Developed by Gabriel Hoffman

Run on 2025-07-09 13:14:39.025354

Source: vignettes/decorrelate.Rmd
decorrelate.Rmd

Data whitening is a widely used preprocessing step to remove correlation structure since statistical models often assume independence (Kessy, et al. 2018). The typical procedures transforms the observed data by an inverse square root of the sample correlation matrix (Figure 1). For low dimension data (i.e. n > p), this transformation produces transformed data with an identity sample covariance matrix. This procedure assumes either that the true covariance matrix is know, or is well estimated by the sample covariance matrix. Yet the use of the sample covariance matrix for this transformation can be problematic since 1) the complexity is \mathcal{O}(p^3) and 2) it is not applicable to the high dimensional (i.e. n \ll p) case since the sample covariance matrix is no longer full rank.

Here we use a probabilistic model of the observed data to apply a whitening transformation. Our Gaussian Inverse Wishart Empirical Bayes (GIW-EB) 1) model substantially reduces computational complexity, and 2) regularizes the eigen-values of the sample covariance matrix to improve out-of-sample performance.

**Figure 1: Intuition for data whitening transformation**. Given the singular value decomposition of $Y/\sqrt{n}$ after centering columns is $UDV^T$, the steps in the transformation are: **A)** Original data, **B)** Data rotated along principal components, **C)** Data rotated and scaled, **D)** Data rotated, scaled and rotated back to original axes. Green arrows indicate principal axes and lengths indicate eigen-values.

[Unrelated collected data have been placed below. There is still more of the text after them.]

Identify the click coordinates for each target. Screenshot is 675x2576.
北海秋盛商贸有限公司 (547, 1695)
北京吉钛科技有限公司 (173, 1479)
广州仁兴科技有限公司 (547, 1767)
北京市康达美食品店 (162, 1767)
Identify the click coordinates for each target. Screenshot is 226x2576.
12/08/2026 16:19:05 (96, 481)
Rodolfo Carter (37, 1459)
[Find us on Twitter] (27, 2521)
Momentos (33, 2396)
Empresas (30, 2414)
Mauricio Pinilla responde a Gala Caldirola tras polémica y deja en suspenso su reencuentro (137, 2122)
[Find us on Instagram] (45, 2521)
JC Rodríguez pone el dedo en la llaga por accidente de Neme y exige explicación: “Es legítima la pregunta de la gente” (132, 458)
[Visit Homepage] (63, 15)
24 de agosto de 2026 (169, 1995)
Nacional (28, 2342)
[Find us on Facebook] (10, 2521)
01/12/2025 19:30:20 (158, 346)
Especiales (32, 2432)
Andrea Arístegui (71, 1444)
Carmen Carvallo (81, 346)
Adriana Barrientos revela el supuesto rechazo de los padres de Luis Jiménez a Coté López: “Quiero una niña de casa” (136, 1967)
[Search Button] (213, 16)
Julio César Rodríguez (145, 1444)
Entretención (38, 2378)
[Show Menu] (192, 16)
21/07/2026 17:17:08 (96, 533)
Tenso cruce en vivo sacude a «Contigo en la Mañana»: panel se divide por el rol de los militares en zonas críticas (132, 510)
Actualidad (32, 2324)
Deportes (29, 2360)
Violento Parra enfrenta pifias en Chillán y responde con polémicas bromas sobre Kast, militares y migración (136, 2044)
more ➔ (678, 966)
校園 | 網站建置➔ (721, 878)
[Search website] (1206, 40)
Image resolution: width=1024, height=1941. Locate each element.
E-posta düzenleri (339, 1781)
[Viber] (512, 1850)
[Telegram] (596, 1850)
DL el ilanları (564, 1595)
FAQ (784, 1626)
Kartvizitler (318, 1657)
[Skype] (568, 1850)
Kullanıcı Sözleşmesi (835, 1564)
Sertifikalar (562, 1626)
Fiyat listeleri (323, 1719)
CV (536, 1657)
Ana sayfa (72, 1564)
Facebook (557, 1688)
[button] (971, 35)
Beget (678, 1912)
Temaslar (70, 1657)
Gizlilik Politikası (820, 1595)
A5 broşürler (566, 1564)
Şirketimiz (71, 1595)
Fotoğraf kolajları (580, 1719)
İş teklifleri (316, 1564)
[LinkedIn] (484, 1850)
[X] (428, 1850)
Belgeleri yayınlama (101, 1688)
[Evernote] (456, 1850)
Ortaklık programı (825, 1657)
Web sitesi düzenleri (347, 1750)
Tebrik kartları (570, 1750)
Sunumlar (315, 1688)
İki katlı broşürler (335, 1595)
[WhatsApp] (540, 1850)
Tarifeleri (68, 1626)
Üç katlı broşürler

Figure 1: Intuition for data whitening transformation. Given the singular value decomposition of Y/\sqrt{n} after centering columns is UDV^T, the steps in the transformation are: A) Original data, B) Data rotated along principal components, C) Data rotated and scaled, D) Data rotated, scaled and rotated back to original axes. Green arrows indicate principal axes and lengths indicate eigen-values.

Basic usage 

library(decorrelate)
library(Rfast)

n <- 500  # number of samples
p <- 200  # number of features

# create correlation matrix
Sigma <- autocorr.mat(p, 0.9)

# draw data from correlation matrix Sigma
Y <- rmvnorm(n, rep(0, p), sigma = Sigma * 5.1, seed = 1)
rownames(Y) <- paste0("sample_", 1:n)
colnames(Y) <- paste0("gene_", 1:p)

# eclairs decomposition implements GIW-EB method: *E*stimate
# *c*ovariance/correlation with *l*ow *r*ank and *s*hrinkage
ecl <- eclairs(Y)

# decorrelate data using eclairs decomposition
Y_whitened <- decorrelate(Y, ecl)

# the same whitening can be performed with one command where the eigen-value
# shrinkage is performed internally
Y_whitened2 <- whiten(Y)

Here plot A) the eigen-values of the covariance matrix before and after shrinkage. B) The correlation of the observed and C) whitened data.

par(mfrow = c(1, 3))

# plot shrinkage of eigen-values
plot(ecl)

# correlation between variables in observed data
image(cor(Y), axes = FALSE, main = "Correlation of observed data")

# decorrelate data using eclairs decomposition
image(cor(Y_whitened), axes = FALSE, main = "Correlation of whitened data")

Advanced usage

The decorrelate package has advanced features to examine details of the whitening transformation.

Directly compute whitening matrix

While eclairs(), decorrelate(), and whiten() perform the probabilistic whitening transformation efficiently without directly computing the whitening matrix, getWhiteningMatrix() can directly compute the matrix.

# compute whitening matrix from eclairs decomposition
W <- getWhiteningMatrix(ecl)

# transform observed data using whitening matrix
Z <- tcrossprod(Y, W)

# evalute difference between whitened computed 2 ways
max(abs(Z - Y_whitened))
## [1] 4.085621e-14

The difference between function is due only to machine precision.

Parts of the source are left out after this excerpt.